Brad Butler & Karen Mirza Create New Languages for Political Resistance in "Direct Speech Acts"

Brad Butler and Karen Mirza, Direct Speech Acts, Act 00157
Brad Butler and Karen Mirza, still from Direct Speech Acts, Act 00157
Brad Butler (2012 Film/Video) and collaborator Karen Mirza premiere the Creative Capital-supported project, Direct Speech Actsin the exhibition The Museum of Non Participation: The New Deal at the Walker Art Center in Minneapolis, April 18 – July 14.
Direct Speech Acts is a film series made in collaboration with non-actors, dancers, theorists and activists performing urgent forms of fearless speech in attempts to create new languages for resistance. These videos are part of Butler and Mirza’s ongoing project The Museum of Non Participation, a fictional museum that serves as the conceptual platform for questioning and challenging current conditions of political involvement and opposition. Through film, sound, text and performed actions, the London-based artists ask: How does one participate in or withdraw from political realities individually and collectively? How can passive forms of resistance or “non participation” be represented and verbalized, and how can art facilitate or intervene in this process? 


Video: Direct Speech Acts, Act 00157: Artist Nabil Ahmed speaking on labour issues and the language movement from Bangladesh.

In an interview with Walker magazine, Butler and Mirza elaborated on their interest in the concept of “non participation”:
“It is a condition embodied in the need to participate and the simultaneous desire to withdraw, including the question of how withdrawal can be made visible—how ‘non participation’ can be active and critical. We feel this is much more complicated than just apathy. Rather than a binary negation, non participation is a threshold—a kind of political plastic that expands and contracts, that is both unstableand malleable. This impasse is experienced by many as a condition of privilege, but it is deeply embodied in places like Palestine, Cairo, Karachi, Amman and Belgrade—where people experience post-independence struggles, where the political economy of oil is key, and where former centers of empire are fiercely defended by the United States and the UK.”

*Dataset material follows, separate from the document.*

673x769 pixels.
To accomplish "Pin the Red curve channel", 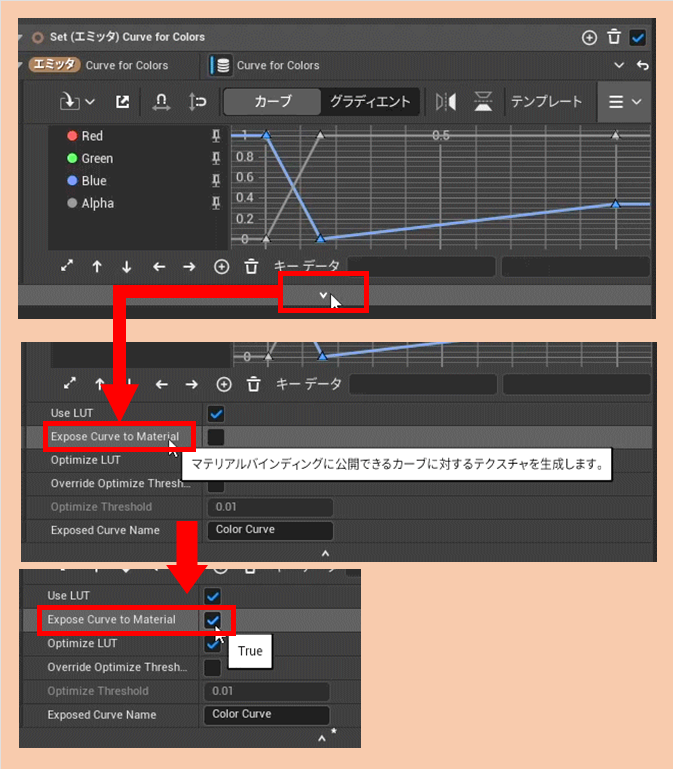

Video: Hold Your Ground, from Direct Speech Acts series

One striking video work in the Direct Speech Acts series, entitled Hold Your Ground, was inspired by the events of the Arab Spring and triggered by the artists’ discovery in Cairo of an instructional pamphlet for pro-democracy demonstrators called “How to Protest Intelligently.” Hold Your Ground dissects the “semantics” of the crowd through the abstract gestures and speech in one woman’s performative act of resistance, interspersed with video footage of live protests. Conceived for a site at London’s Canary Wharf, this work calls forth the struggle to turn fugitive sounds into speech, addressing an audience predominantly in transit.
Butler and Mirza’s exhibition The Museum of Non Participation: The New Deal is on view at the Walker Art Center in Minneapolis from April 18 – July 14, 2013.